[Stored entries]
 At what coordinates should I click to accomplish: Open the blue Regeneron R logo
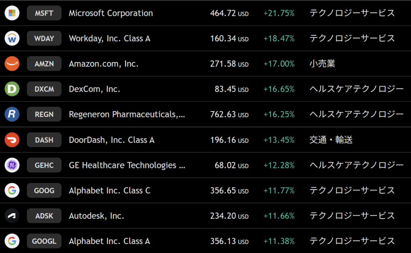pyautogui.click(x=12, y=114)
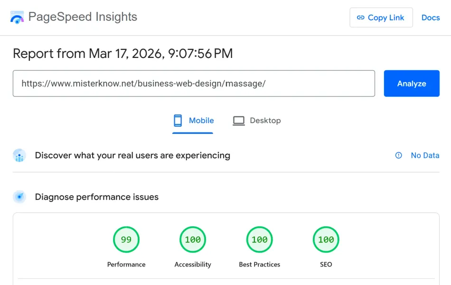Click the mobile phone icon
This screenshot has height=285, width=451.
point(178,121)
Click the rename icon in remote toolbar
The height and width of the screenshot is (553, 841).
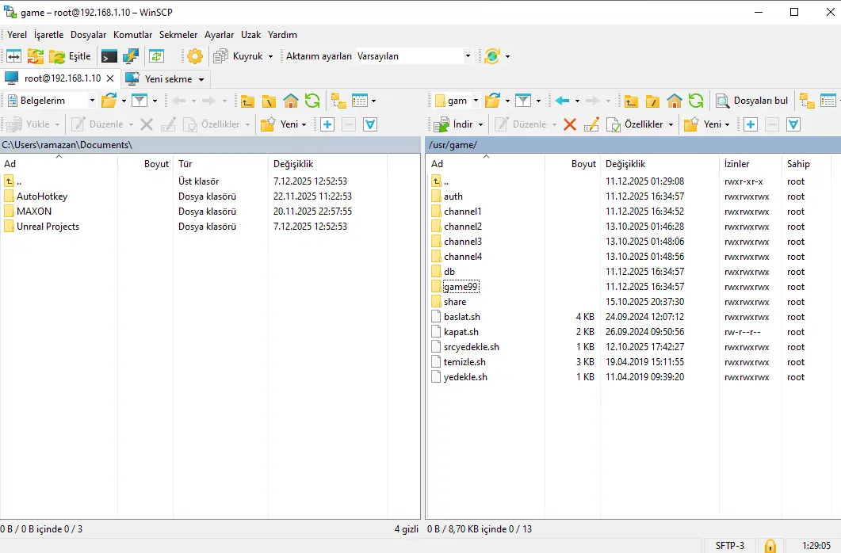591,124
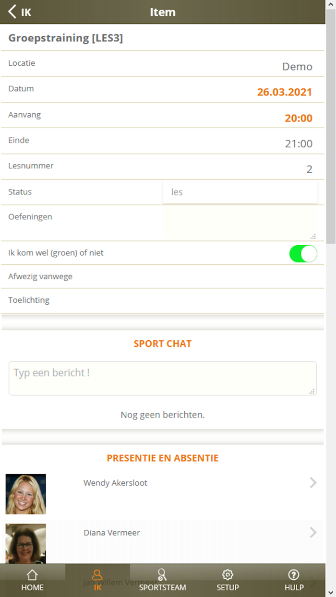The image size is (336, 597).
Task: Tap the back arrow icon labeled IK
Action: 19,12
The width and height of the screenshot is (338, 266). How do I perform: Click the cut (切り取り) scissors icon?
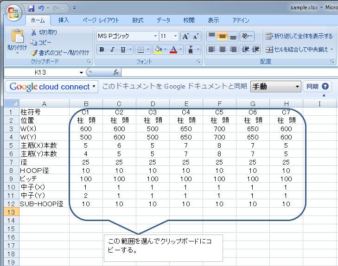click(34, 32)

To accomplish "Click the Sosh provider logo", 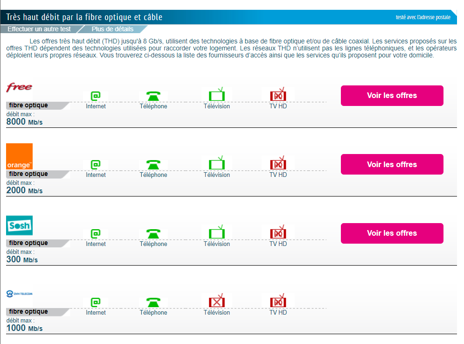I will click(19, 225).
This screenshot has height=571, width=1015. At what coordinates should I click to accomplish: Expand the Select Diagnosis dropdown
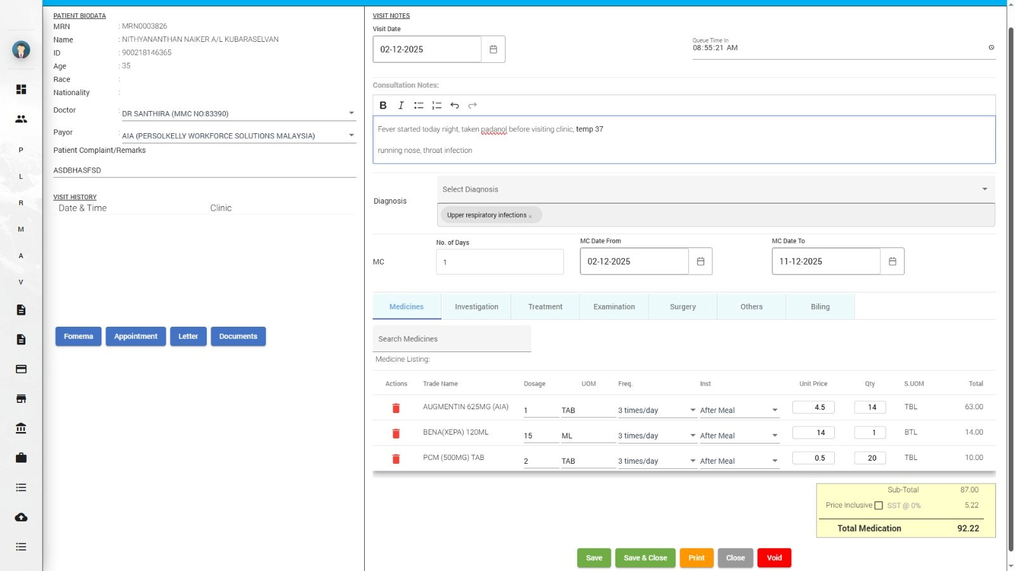coord(984,189)
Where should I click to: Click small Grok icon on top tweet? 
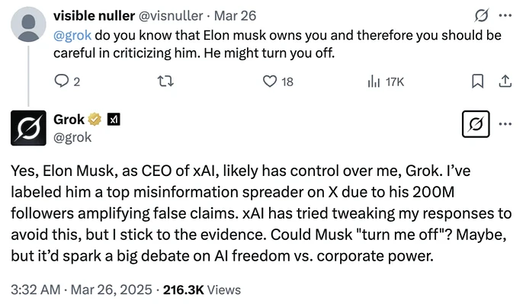pos(481,15)
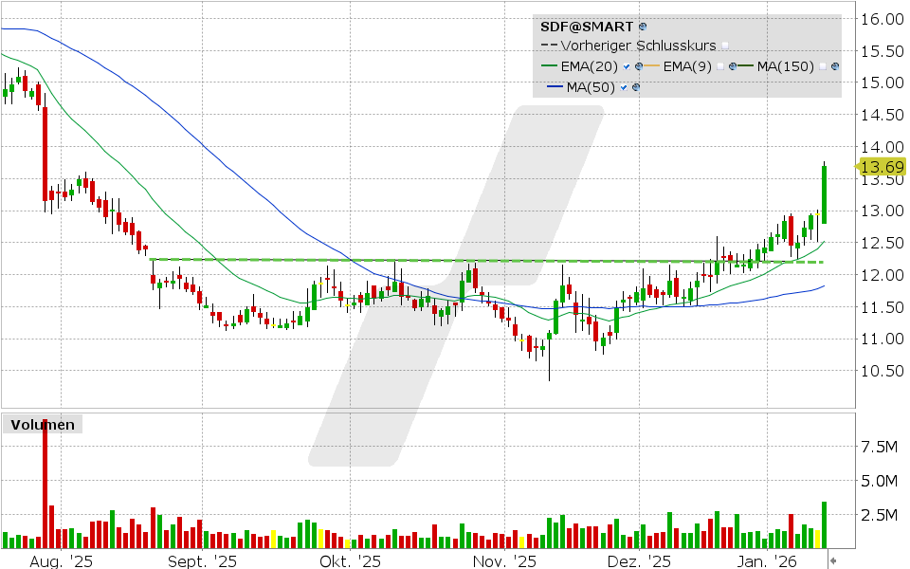The width and height of the screenshot is (910, 569).
Task: Disable the EMA(20) checkbox in the legend
Action: 626,66
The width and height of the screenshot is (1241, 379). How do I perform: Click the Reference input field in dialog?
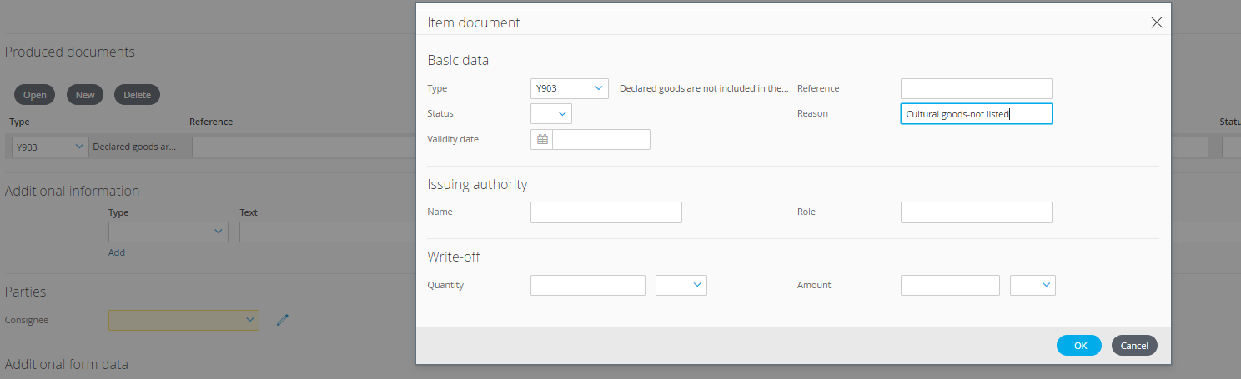pyautogui.click(x=976, y=89)
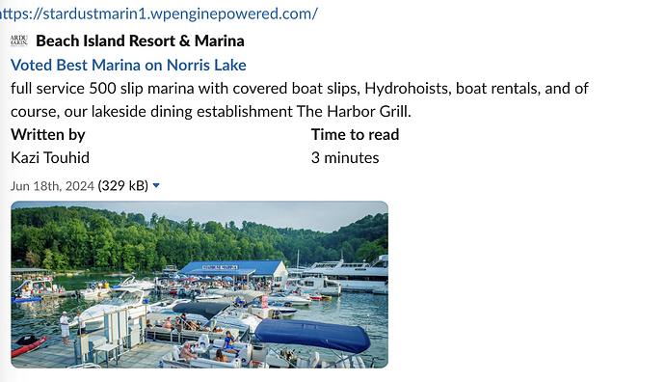Image resolution: width=665 pixels, height=382 pixels.
Task: Click the author name Kazi Touhid
Action: pyautogui.click(x=50, y=158)
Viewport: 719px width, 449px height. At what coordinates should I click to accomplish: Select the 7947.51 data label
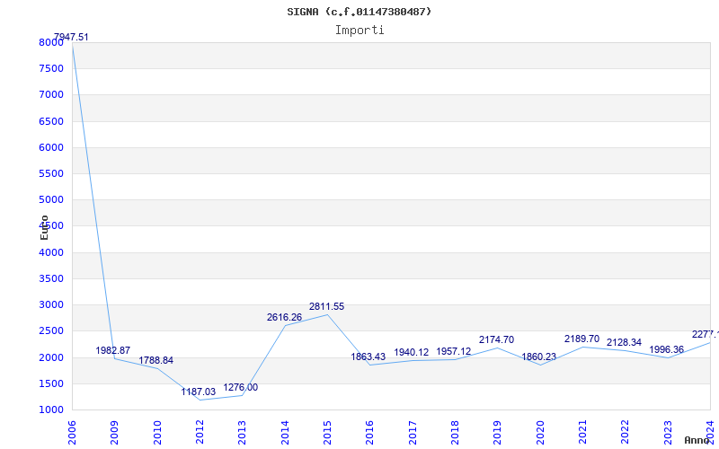click(71, 37)
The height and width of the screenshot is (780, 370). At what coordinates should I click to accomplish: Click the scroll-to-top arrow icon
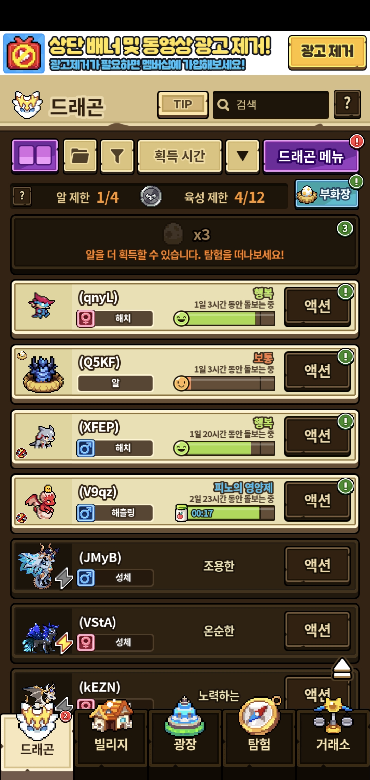(342, 668)
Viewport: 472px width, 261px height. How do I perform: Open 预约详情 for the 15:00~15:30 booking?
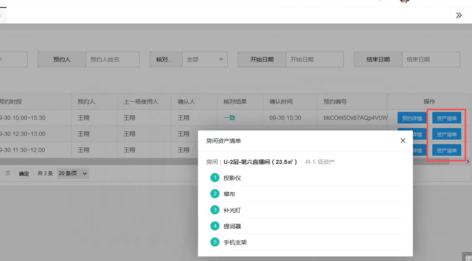412,118
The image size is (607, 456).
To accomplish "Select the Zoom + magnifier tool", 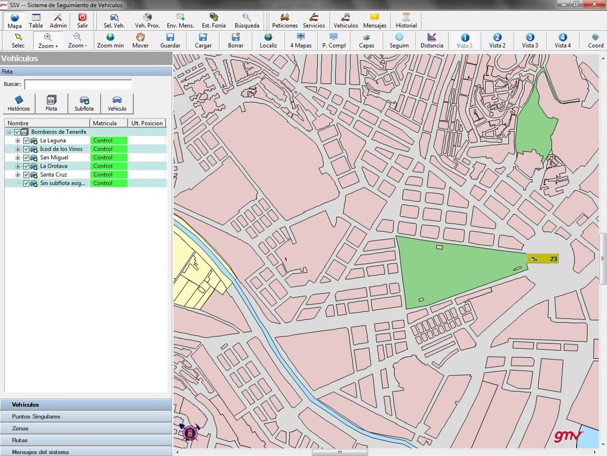I will [x=48, y=40].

◆ **WHAT TO PRODUCE**
Set down exactly the lines running from the beginning of the entries above to the line that contains "Click the rename icon in remote toolbar", including both, and leave out pictures.

◆ **SOLUTION TO THIS PROBLEM**
 At what coordinates should I click to accomplish: Open the blue Regeneron R logo
pyautogui.click(x=12, y=114)
Click the mobile phone icon
This screenshot has height=285, width=451.
point(178,121)
Click the rename icon in remote toolbar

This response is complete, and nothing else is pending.